Wahyu

Aku pernah mengenalnya di suatu waktu yang lalu. Mahasiswi baru yang lucu. Matanya itu, lho. Menyimpan magnet yang demikian besar untuk selalu ditatap. Dan ia menatapku dengan penuh rasa takut. Ah, tak tega rasanya melihatnya ketakutan. Kuberi sedikit senyum terbaikku. Ospek bukan sarana intimidasi. Aku ingin membuatnya lebih nyaman dengan kampus barunya.

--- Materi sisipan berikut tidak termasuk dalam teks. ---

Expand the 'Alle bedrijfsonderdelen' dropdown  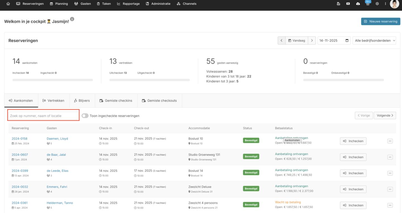click(x=374, y=41)
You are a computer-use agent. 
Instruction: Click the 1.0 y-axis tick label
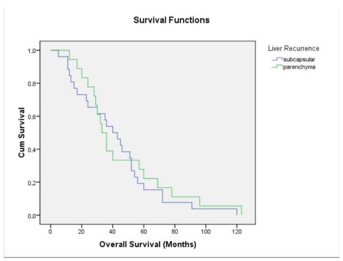pos(32,51)
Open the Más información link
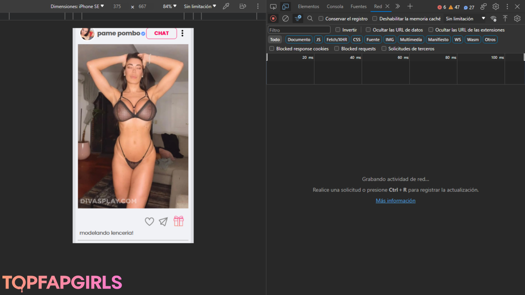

Hari-hari berlalu dengan balutan warna merah muda nan segar. Ceria rasanya. Setiap bertemu kami akan terlibat obrolan ringan dan panjang. Tak ada henti, gadis itu selalu enak untuk diajak bicara. Nyambung. Selalu kukagumi, alangkah cerdasnya ia. Lalu lahirlah proklamasi hubungan kami: pacaran sehat.


“Mas,” katanya suatu ketika. Kala itu aku semester VIII dan ia masih semester IV.

“Bapak menyuruhku berhenti kuliah,” katanya ketika itu.

“Mengapa?” tanyaku kaget.

Dia tertunduk. Matanya yang biasa berbinar tiba-tiba saja redup.

“Tak ada lagi biaya.”

Ah, biaya. Biaya kuliah memang semakin mahal.

“Panen Bapak tahun ini gagal,” katanya. “Hama telah merusak tanaman kami. Begitu ada yang dipanen, tengkulak mematikan sumber rezeki kami.”

“Sayang, kan San…,” sahutku tanpa tahu harus berbuat apa. Aku sendiri belum bekerja ketika itu.
Dia diam.

“Kamu cerdas…,” kataku lagi.

Dia hanya menatapku. Ah, tak tega rasanya melihat kilauan yang menggenang di matanya.
Sayangnya, pada saat yang sama, aku harus berangkat KKN. Tinggal di sebuah desa terpencil tanpa listrik apalagi telepon. Telepon genggam belum kukenal ketika itu. Kami pun putus komunikasi tanpa kata berpisah. Sampai sekarang, aku masih menganggapnya sebagai pacarku, meskipun ketika pulang KKN, kudengan dari Indah, sahabatnya, Santi pulang ke desa dan menikah dengan anak lurah di desanya.